それでも大手といわれるところはまだいい。中小には、帰りは毎晩終電車、土、日出勤、有給なしという典型的なブラック企業がいくつもある。それは、自転車操業を通り越して、今や「F1操業」といわれる出版界の構造的な欠陥が原因だが、ここでは省く。

こうした環境で生き抜き、出版の屋台骨を支えられるのは、エリート街道を歩んできた者ではないのではないか。もちろん、難関大学を出た中にもそういう人材がいることを否定はしないが、それを見抜く目が採用する側にあるのか、心配である。

私は、2001年に出した『編集者の学校』(講談社)にこう書いたことがある。

「適性も志もなく、メーカーや銀行に入るのと同じ感覚で出版社に入ってきて、馬齢を重ねるだけの編集者の多いことを憂えているのは私ばかりではないはずだ」

講談社の単行本編集者に聞いてみると、年10冊以上のノルマがあるという。まるで1人で月刊誌を作っているようなものである。

上司からの、いい本よりも売れる本を作れというプレッシャーはどんどん強くなる。斬新な企画を考える暇もカネも与えてはくれない。したがって他で売れている本のモノマネ本をこぞって出すようになるのだ。

■読者と同じ目線で考えられるかどうか

藤原書店の藤原良雄店主はこういっている。

「いまの出版危機というのは、編集者の不在に求められるともいえると思います。それこそグローバルに、自分の世界観、歴史観というものをもって企画するのが仮に編集者だとすれば、そういう編集者はいなくなった。出版社がもっと編集者を育ててこなければいけなかったんじゃないかとさえ思います」

さまざまな経験や違う環境、生き方をしてきた人間たちが集まり、切磋琢磨して無から有を生み出す。

もし、講談社や集英社、小学館の経営陣が、東洋経済オンラインの記事を読んで、電通や三菱商事より優秀な人間が来ていると喜んでいるとしたら、この業界に未来はない。
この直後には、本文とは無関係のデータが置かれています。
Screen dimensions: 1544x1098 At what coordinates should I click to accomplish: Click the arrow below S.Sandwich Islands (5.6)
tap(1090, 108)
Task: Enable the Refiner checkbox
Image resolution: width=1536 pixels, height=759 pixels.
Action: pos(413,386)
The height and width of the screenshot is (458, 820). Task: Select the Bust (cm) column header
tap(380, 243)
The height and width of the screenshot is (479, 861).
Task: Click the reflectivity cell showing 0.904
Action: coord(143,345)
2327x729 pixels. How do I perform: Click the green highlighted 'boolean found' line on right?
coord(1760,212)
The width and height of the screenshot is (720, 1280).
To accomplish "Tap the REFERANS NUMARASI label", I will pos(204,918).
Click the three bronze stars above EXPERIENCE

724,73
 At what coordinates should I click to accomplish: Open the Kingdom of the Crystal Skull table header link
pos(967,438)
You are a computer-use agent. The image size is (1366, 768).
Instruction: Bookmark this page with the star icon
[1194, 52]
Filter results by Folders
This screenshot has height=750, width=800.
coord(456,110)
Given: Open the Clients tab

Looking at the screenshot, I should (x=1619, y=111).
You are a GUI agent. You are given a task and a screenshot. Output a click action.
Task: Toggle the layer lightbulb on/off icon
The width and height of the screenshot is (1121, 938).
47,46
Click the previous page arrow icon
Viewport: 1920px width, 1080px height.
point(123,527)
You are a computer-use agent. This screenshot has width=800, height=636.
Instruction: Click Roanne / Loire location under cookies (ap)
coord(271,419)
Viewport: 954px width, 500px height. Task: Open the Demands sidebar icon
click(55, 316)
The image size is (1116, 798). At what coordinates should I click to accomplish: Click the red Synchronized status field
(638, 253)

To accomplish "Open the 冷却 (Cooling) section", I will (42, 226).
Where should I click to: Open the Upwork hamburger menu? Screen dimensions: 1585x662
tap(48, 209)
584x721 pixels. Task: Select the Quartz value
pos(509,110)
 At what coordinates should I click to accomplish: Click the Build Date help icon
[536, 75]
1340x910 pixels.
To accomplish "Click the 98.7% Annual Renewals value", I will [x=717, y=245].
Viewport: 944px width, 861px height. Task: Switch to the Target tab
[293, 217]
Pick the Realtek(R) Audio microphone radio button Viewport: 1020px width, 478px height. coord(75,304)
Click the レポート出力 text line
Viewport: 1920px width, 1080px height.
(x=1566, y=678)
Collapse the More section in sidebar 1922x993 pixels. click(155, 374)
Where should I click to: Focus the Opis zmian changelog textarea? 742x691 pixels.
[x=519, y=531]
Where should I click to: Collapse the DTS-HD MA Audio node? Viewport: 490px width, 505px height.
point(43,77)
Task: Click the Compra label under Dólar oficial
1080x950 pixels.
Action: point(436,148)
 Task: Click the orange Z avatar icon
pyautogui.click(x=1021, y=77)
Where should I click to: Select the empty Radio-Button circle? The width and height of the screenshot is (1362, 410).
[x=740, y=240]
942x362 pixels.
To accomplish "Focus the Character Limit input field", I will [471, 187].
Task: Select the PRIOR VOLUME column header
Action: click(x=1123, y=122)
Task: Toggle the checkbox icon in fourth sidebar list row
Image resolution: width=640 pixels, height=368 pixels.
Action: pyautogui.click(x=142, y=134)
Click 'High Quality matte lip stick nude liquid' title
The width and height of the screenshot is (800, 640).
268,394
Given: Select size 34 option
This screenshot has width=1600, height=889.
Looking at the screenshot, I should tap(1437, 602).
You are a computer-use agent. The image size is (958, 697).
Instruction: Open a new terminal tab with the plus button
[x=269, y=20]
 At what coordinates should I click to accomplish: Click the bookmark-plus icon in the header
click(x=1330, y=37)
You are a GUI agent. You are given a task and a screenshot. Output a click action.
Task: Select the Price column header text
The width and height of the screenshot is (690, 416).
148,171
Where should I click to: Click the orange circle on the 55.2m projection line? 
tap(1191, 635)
もともと出版というのは机と電話ひとつあれば始められたのだ。あとはひたすら企画を考えればいい。その時一番大事なのは、読者と同じ目線で考えられるかどうかである。偏差値など関係ない。

有名企業といわれ、大きなビルに入り、難関大学からそつのない社員をそろえても、ゴミの山を築くだけである。